■ Records supplied
____

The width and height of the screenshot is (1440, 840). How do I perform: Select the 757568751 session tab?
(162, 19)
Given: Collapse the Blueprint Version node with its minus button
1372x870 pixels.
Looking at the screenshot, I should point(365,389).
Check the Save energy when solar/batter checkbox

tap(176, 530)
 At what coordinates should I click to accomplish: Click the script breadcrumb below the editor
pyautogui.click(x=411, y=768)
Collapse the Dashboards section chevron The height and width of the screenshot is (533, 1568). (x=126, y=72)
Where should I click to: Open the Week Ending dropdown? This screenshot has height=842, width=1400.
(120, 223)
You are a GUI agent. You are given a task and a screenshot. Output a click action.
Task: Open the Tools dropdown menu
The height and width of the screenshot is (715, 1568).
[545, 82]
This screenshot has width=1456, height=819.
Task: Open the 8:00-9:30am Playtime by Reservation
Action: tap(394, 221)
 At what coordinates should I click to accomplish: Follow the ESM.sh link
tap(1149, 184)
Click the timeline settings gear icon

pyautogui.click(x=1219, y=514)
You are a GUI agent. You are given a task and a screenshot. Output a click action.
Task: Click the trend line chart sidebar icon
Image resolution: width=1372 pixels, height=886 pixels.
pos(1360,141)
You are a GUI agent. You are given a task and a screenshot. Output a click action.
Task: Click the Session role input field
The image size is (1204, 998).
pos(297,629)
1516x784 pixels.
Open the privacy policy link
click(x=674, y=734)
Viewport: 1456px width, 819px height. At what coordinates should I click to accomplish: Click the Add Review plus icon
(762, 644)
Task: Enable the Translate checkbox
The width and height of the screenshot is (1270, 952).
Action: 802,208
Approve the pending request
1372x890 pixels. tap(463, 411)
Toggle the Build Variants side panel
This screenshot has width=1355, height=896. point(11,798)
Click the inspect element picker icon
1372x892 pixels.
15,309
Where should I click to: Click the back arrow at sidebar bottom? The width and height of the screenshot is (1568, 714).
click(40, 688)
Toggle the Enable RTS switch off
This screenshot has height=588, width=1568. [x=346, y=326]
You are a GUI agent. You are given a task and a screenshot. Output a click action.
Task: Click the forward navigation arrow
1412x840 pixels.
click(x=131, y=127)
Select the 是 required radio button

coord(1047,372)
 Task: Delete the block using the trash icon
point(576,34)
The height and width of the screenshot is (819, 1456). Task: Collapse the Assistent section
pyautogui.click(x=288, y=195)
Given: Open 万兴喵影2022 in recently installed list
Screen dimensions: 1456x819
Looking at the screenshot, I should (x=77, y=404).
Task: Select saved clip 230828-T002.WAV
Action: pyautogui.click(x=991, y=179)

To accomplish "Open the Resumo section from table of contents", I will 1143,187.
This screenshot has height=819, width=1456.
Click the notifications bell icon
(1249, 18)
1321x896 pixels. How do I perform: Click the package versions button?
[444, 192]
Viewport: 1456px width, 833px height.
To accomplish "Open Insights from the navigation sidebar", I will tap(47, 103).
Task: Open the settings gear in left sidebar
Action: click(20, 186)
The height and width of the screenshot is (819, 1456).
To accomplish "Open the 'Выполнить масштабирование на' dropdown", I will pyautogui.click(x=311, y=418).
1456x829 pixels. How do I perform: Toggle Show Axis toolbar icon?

____

Restate the material word for word, but only from its first line through the line containing "Collapse the Dashboards".

■ Worked solution
The width and height of the screenshot is (1440, 840). How do I perform: Select the 757568751 session tab?
(162, 19)
Given: Collapse the Blueprint Version node with its minus button
1372x870 pixels.
Looking at the screenshot, I should point(365,389).
Check the Save energy when solar/batter checkbox

tap(176, 530)
 At what coordinates should I click to accomplish: Click the script breadcrumb below the editor
pyautogui.click(x=411, y=768)
Collapse the Dashboards section chevron The height and width of the screenshot is (533, 1568). (x=126, y=72)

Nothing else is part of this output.